Maine lawmakers enact bill to treat opioid addiction for homeless

Bill sets up pilot treatment program for the homeless

By Ramona du Houx

The Maine State Legislature enacted Rep. Drew Gattine’s proposal June 21, 2018 to help homeless gain access to addiction therapy. The vote was unanimous in the House and 16-15 in the Senate.

This is a civil rights issue.

“Opioid addiction has unique and particularly devastating impacts on Mainers who are already vulnerable and at risk, like the homeless,” said Gattine, D-Westbrook. “In spite of the important things we’ve tried over the past few years, things are getting worse for homeless Mainers.”

 This bill, LD 1711, directs the Department of Health and Human Services to create programs to provide a bundle of services specifically designed to meet the challenges faced by people who are of extremely low income and homeless. It recognizes that people in this vulnerable situation need more than just medical treatment but also social supports, including housing assistance and intensive case management.  As a pilot program, enrollment will be limited to 25 individuals.
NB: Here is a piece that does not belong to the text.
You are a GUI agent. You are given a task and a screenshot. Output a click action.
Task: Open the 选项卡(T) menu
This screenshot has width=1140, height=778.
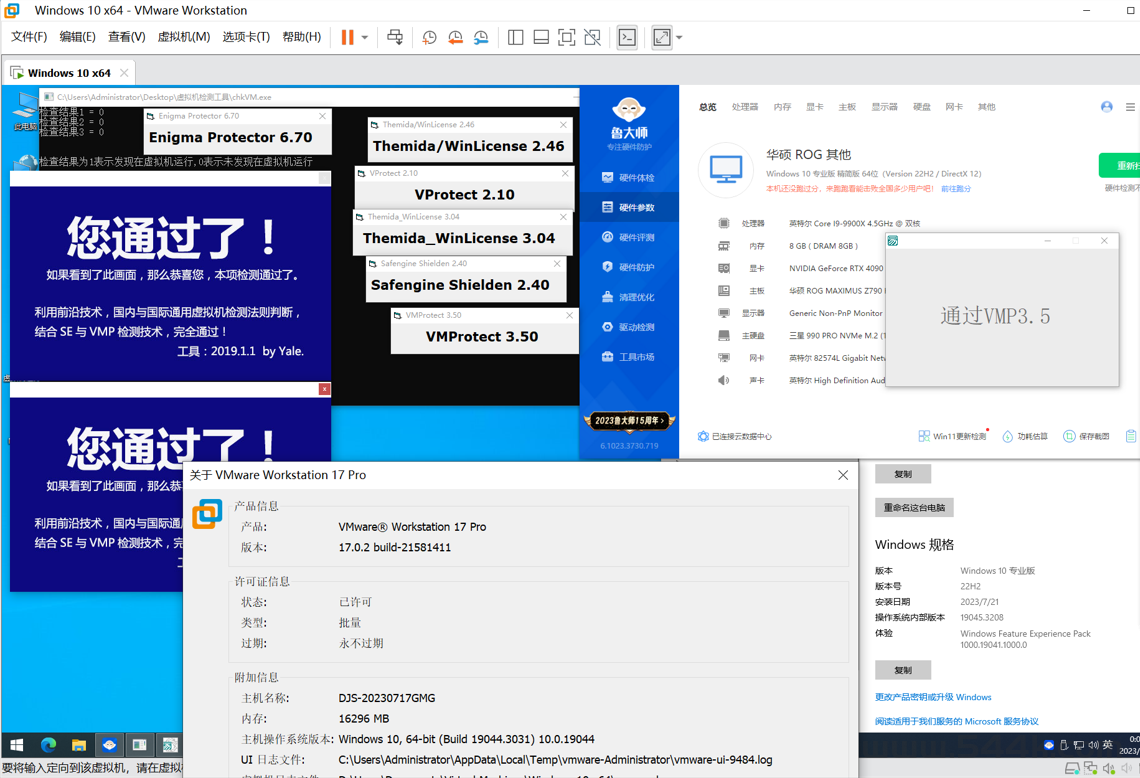click(x=246, y=37)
“These are people who struggle every day to meet their most basic needs of food and shelter, and simply offering traditional treatment in traditional settings is an inadequate approach to helping them manage and maintain recovery,” Gattine said. “We need to meet them where they are to have a chance to really help them.” 

The bill now goes to the governor, who has 10 days to sign the bill into law, veto it or allow it to become law without his signature.

Gattine represents part of Westbrook and is in his third term in the Legislature. He serves as the House chair of the Appropriations Committee.